Impact Innovation

The Role of Predictive Analytics in Digital Advisory (Part 2)

By Osman Siddiqi


Our previous post on predictive analytics shared the incredible story of Zachary Ndegwa about how he used Arifu to multiply his income streams over the years. This story makes us ask every day how we can make Arifu a lifelong learning companion for people particularly to inform day-to-day decisions at scale. 

To achieve this vision, it becomes important to understand how to credibly and frequently know if an Arifu learner is learning, applying knowledge, and how to respond with information or service linkages across time, space, and needs in order to build the kind of agency, decision-making, and growth Zachary exhibited with a little help from Arifu. 

This is not straightforward work. But we have some serious momentum.

Arifu’s Theory of Change is complicated. It’s complicated because we’re sector and problem-agnostic. What this means is that our operations cut across agriculture, financial services, health, employment, business growth, across countries, learner segments, and their intersections. Even so, two aspects of our Theory of Change drive our strategy. First, is a deep focus on us being able to inform day to day decision-making and activities through accessible learning content. The second is about leveraging market forces from the private sector, government, and more to showcase our value-proposition to partners to drive their growth and spur further creation, iteration, and scaling of Arifu’s content. 

In 2020, however, we have laid strong foundations for honing in on these two big questions across multiple learner segments. This includes a recently concluded pilot study in partnership with AgriFin Accelerate and with researchers from the World Bank and Harvard Business School. This study showed linkages between our internal Learning Scores (our Knowledge Score and Skills Score) and with self-reported farm revenues and profits. It further showed linkages with learning retention.

Locations of all surveyed farmers for this study

Figure 1: Locations of all surveyed farmers for this study


The study categorized a random set of learners into four groups ranging from very low engagement with our content to very high engagement. Arifu’s backend Learning Scores were compared with findings from an in-person survey implemented with the World Bank. The survey asked learners about their demographics, farm-level outcomes, and replicated questions from within our content in person. The sample size in the pilot size was 153 learners. The learners had engaged with Arifu’s content at least three months before the survey was implemented. The study taught us two main things:

  1. Our Learning Scores are predictive of learning retention i.e. farmers’ responses to our quiz questions were highly correlated with their responses to questions in the content.
  2. Our Learning Scores were predictive of financial outcomes such as annual revenue and profits.
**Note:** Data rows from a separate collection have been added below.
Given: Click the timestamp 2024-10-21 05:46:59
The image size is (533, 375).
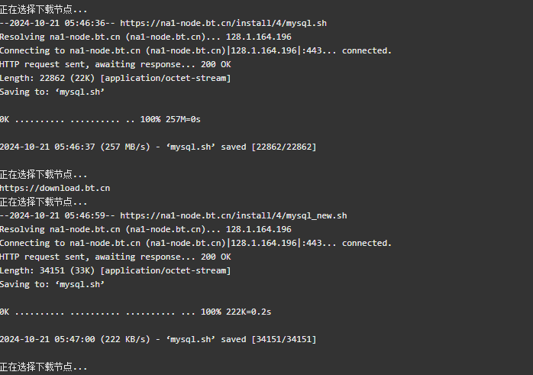Looking at the screenshot, I should tap(57, 215).
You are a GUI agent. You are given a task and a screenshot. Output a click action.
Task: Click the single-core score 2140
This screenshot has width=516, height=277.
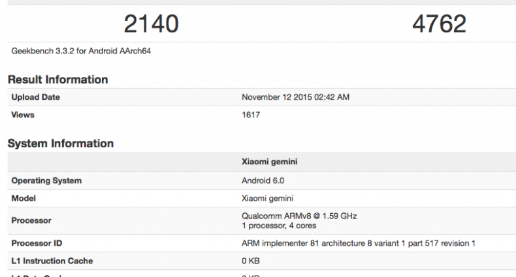coord(151,24)
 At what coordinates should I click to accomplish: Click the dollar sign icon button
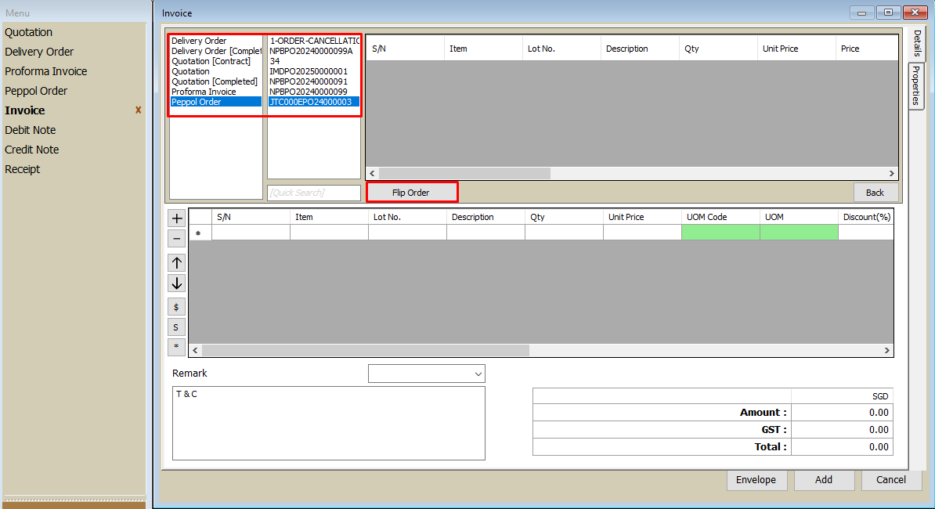point(177,308)
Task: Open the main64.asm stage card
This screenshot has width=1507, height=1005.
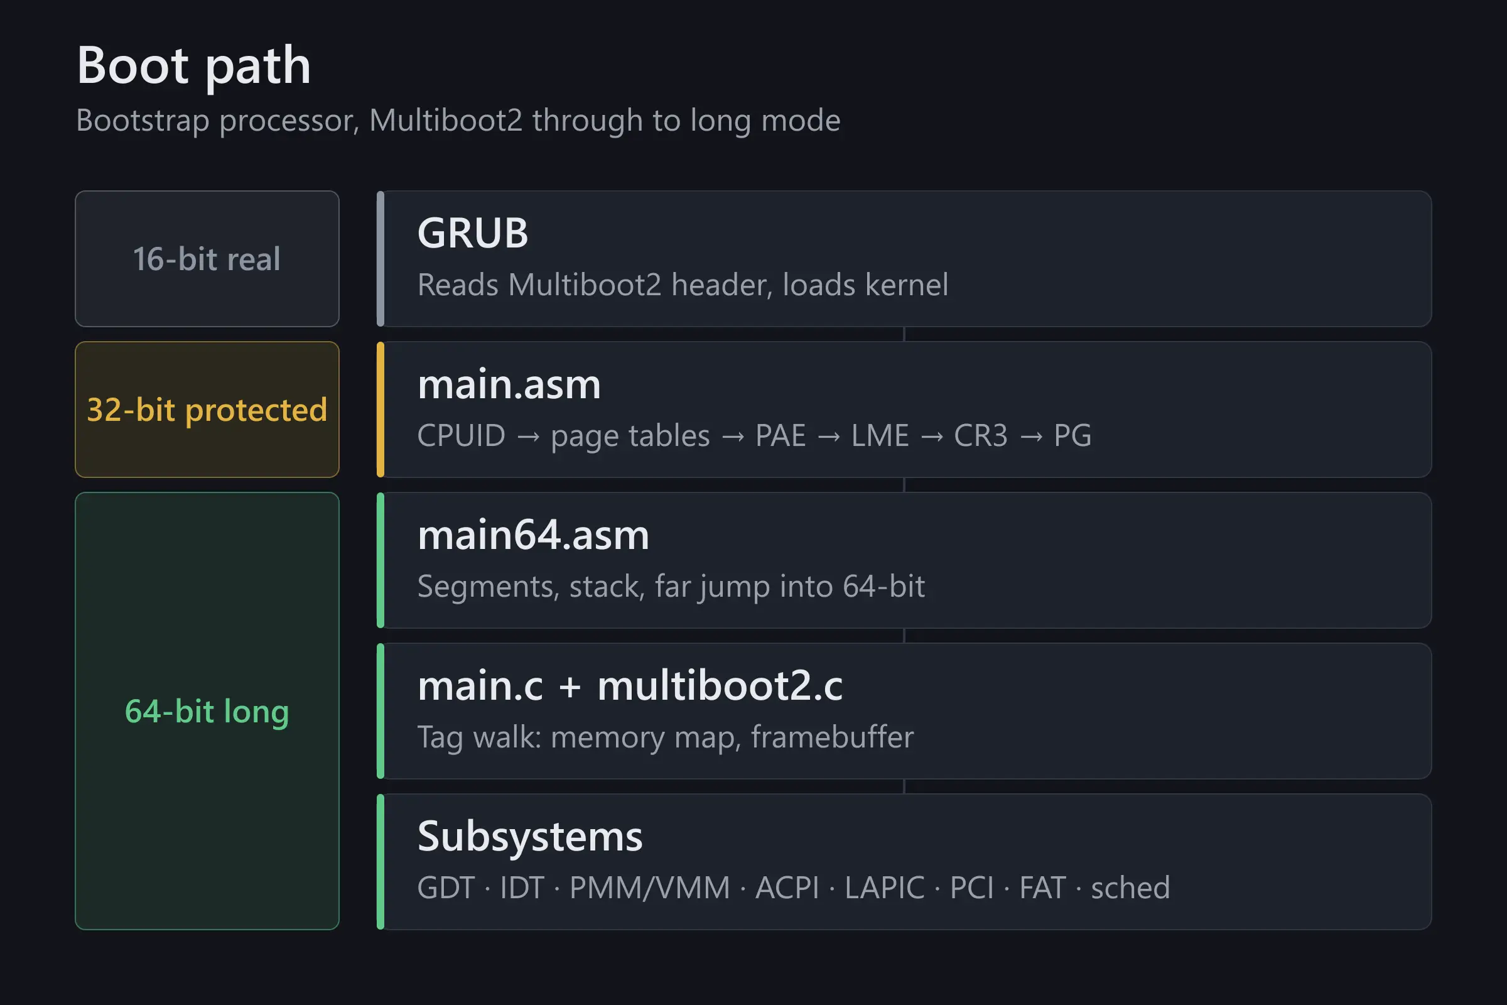Action: coord(904,560)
Importantly, the results showed strong associations between the Learning Scores and financial outcomes and resolved an open question on learning retention. Specifically, a one standard deviation increase in the Learning Score is predictive of an increase in annual revenue of approximately KSH 9,065 (USD 84) and in annual profits of around KSH 1865 (USD 17).
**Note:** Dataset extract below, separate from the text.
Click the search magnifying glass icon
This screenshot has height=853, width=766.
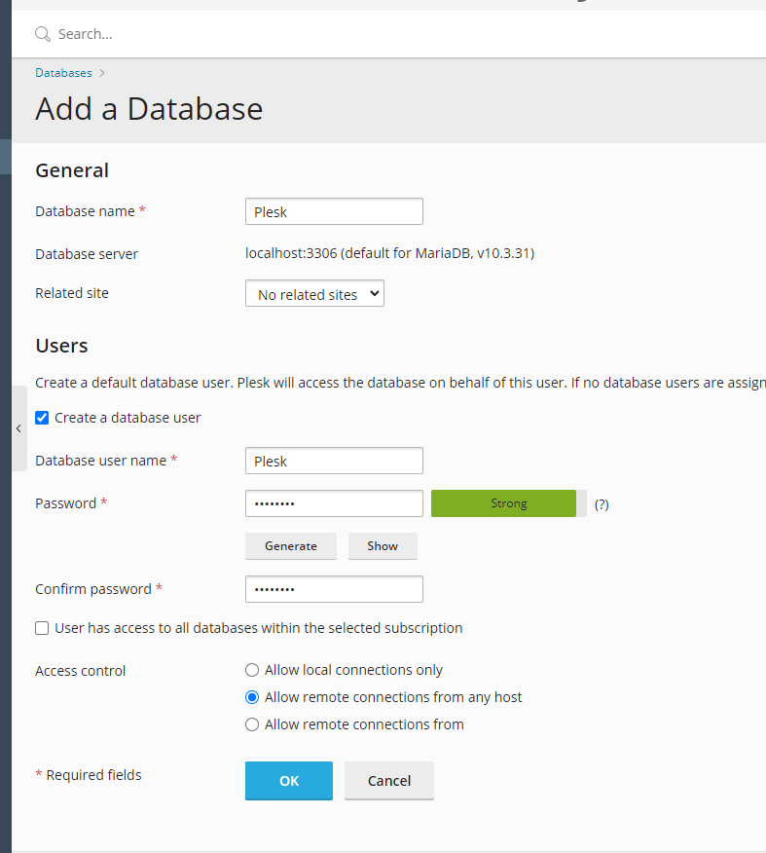[x=42, y=32]
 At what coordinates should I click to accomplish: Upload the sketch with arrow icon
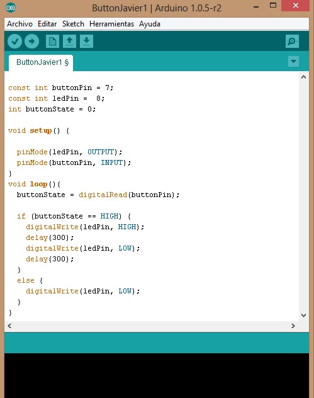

Figure 2: Arifu’s Learning Score associations with total revenue and profits. Given the low resolution of the image above, the metrics from top to bottom on the y-axis are Respondent’s earnings past 30 days, Total HH income past 30 days, Total revenue past year, Total profits past year.


The findings tell us the Arifu Learning Score has strong potential as a possible Credit Score. In addition, it is possible that the Learning Scores are good predictors of behavior change and adoption of practices, purchase of inputs, and more.
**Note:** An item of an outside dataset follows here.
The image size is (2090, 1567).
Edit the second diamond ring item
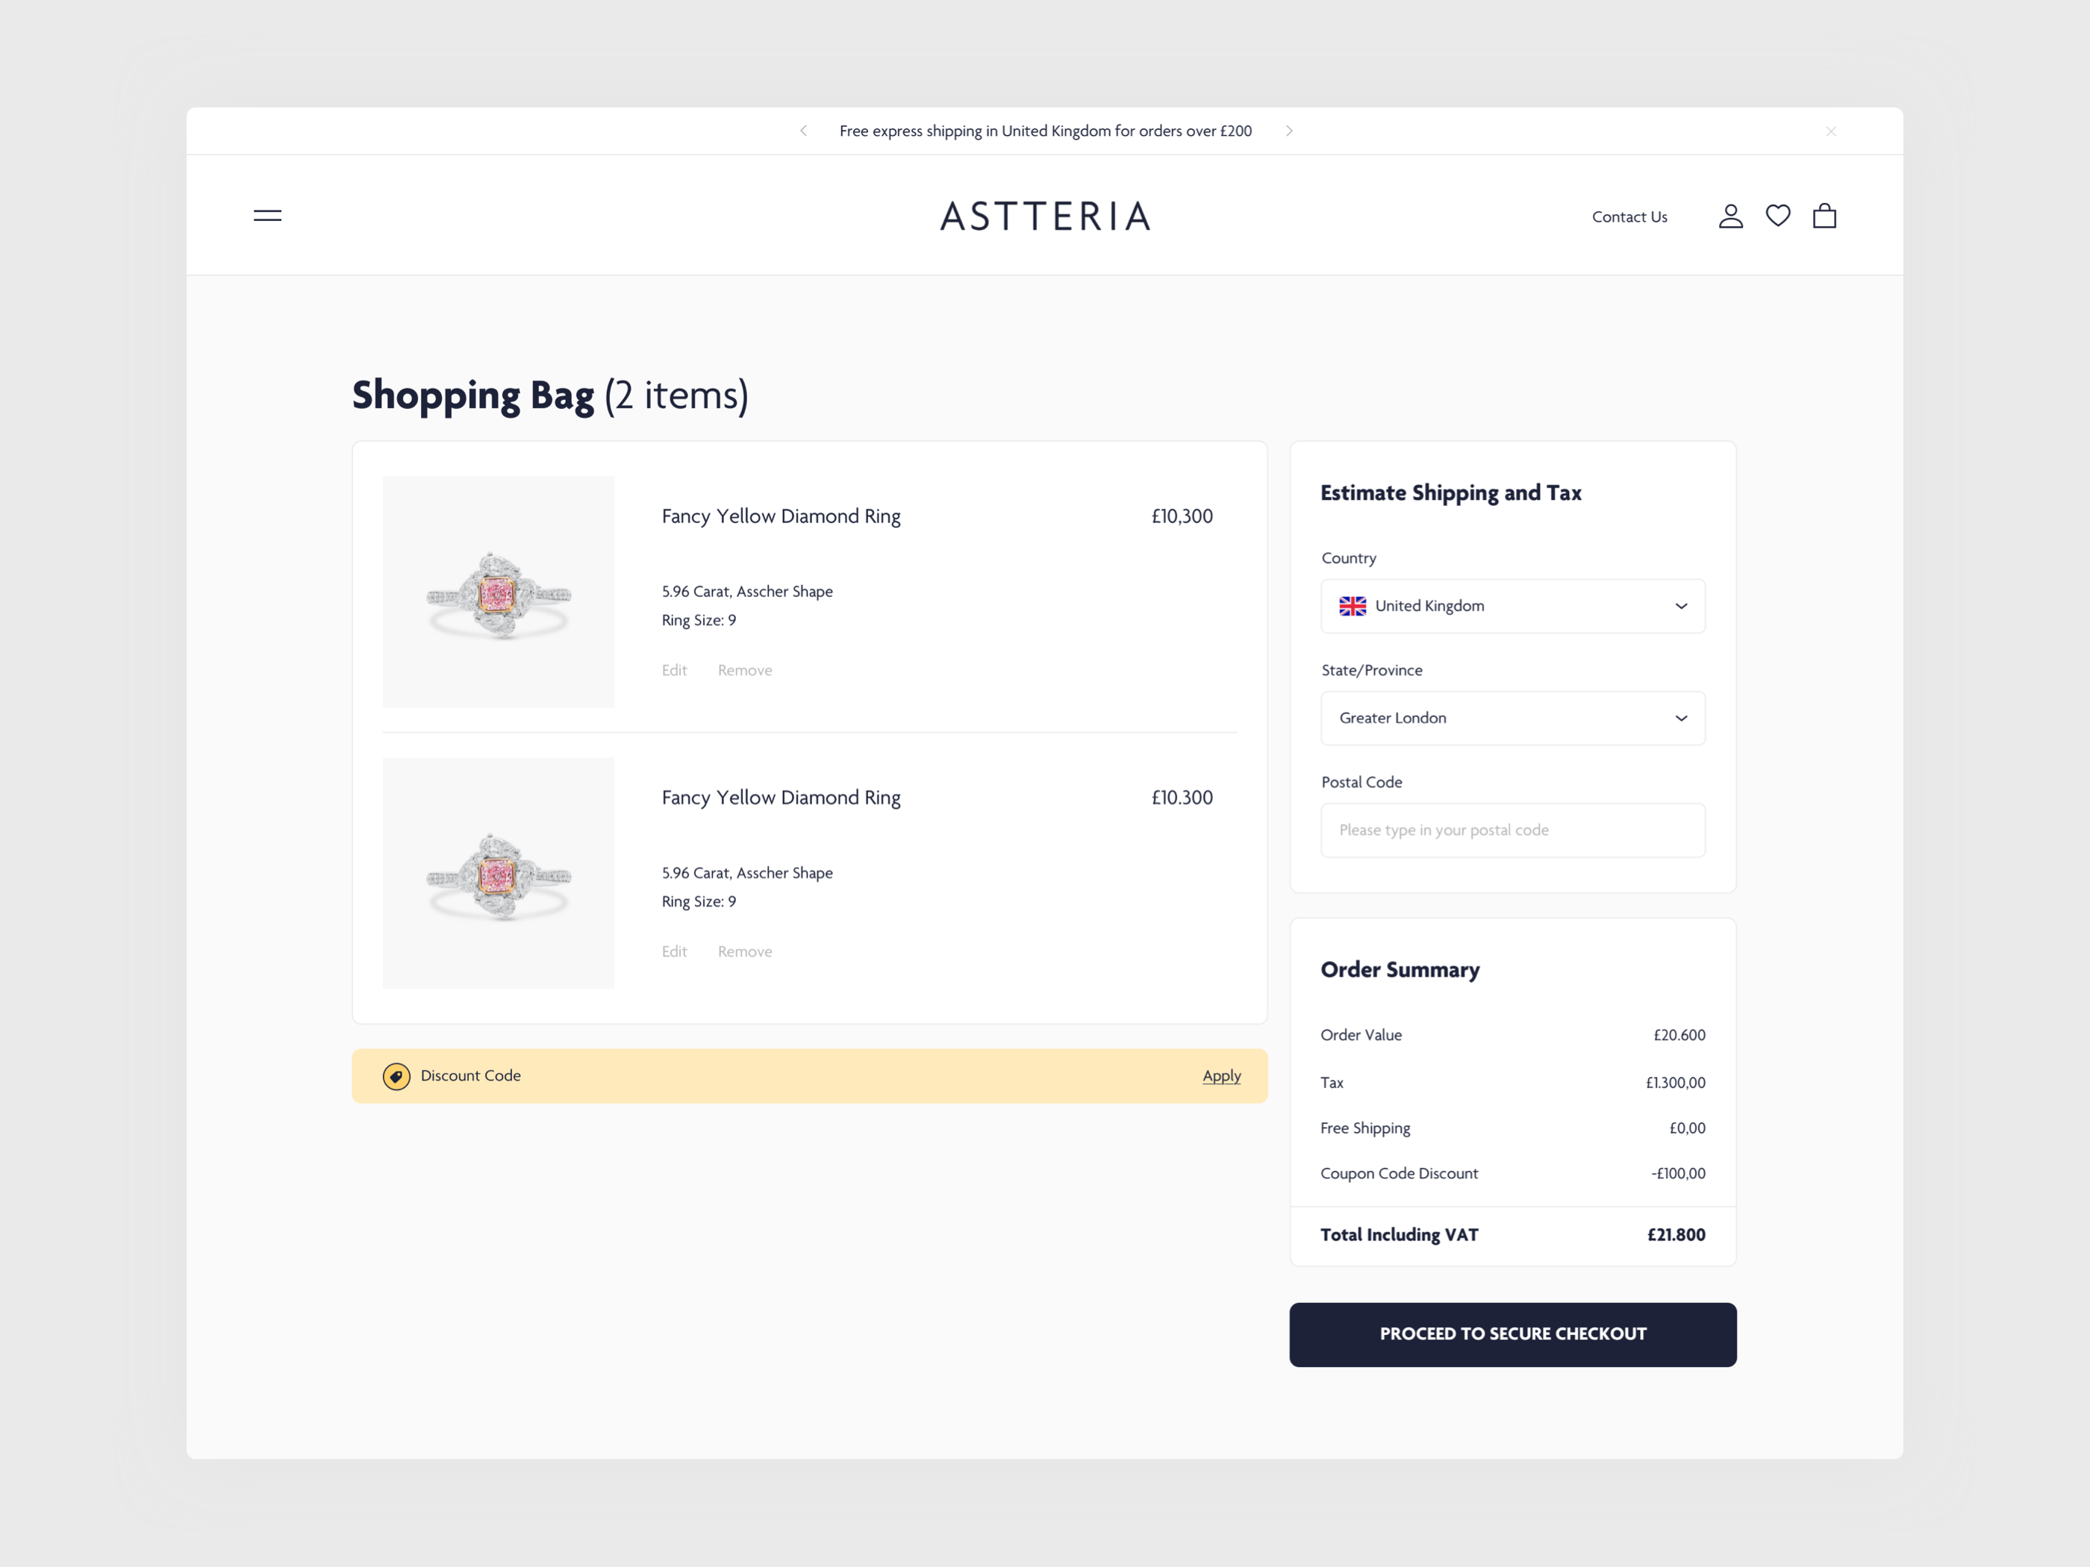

We have seen through several independent studies that providing actionable and relevant information can improve the quality of life of learners, show learners how to use products and services in beneficial and non-harmful ways, and for building resilience during lean periods. This includes a 60 Decibels implemented impact study on potato farmers which showed that between 47-71% of farmers saw their crop production improve and between 16-49% of farmers saw an improved ability to save attributable to Arifu [1]. 

So what’s next? We have launched and are part of over four large scale impact evaluations, including at least two randomized controlled trials, across three countries in Sub-Saharan Africa, covering merchants, farmers, and youth [2]. The projects will reach well over 600,000 learners to further inform the precision of our Learning Scores prediction strength towards behavior change, product and service utilization, generation of leads for partners, and understand whether outcomes may have improved for learners. 

We are continuously looking for new partnerships to refine our Learning Scores and to build research projects that can help inform and further our vision for how we can leverage predictive analytics, as one tool, to drive our impact and drive the goals of our partners. 

  1. A significant portion of farmers who responded to this survey had not seen improvements in their production since they had not harvested their crop yet. To unpack this we are conducting a follow-up survey one year since the original study.
  2. These projects are in partnership with Google.org, the World Bank, Government of Kenya, Mastercard’s Center for Inclusive Growth, and UC Berkeley among other renowned organizations.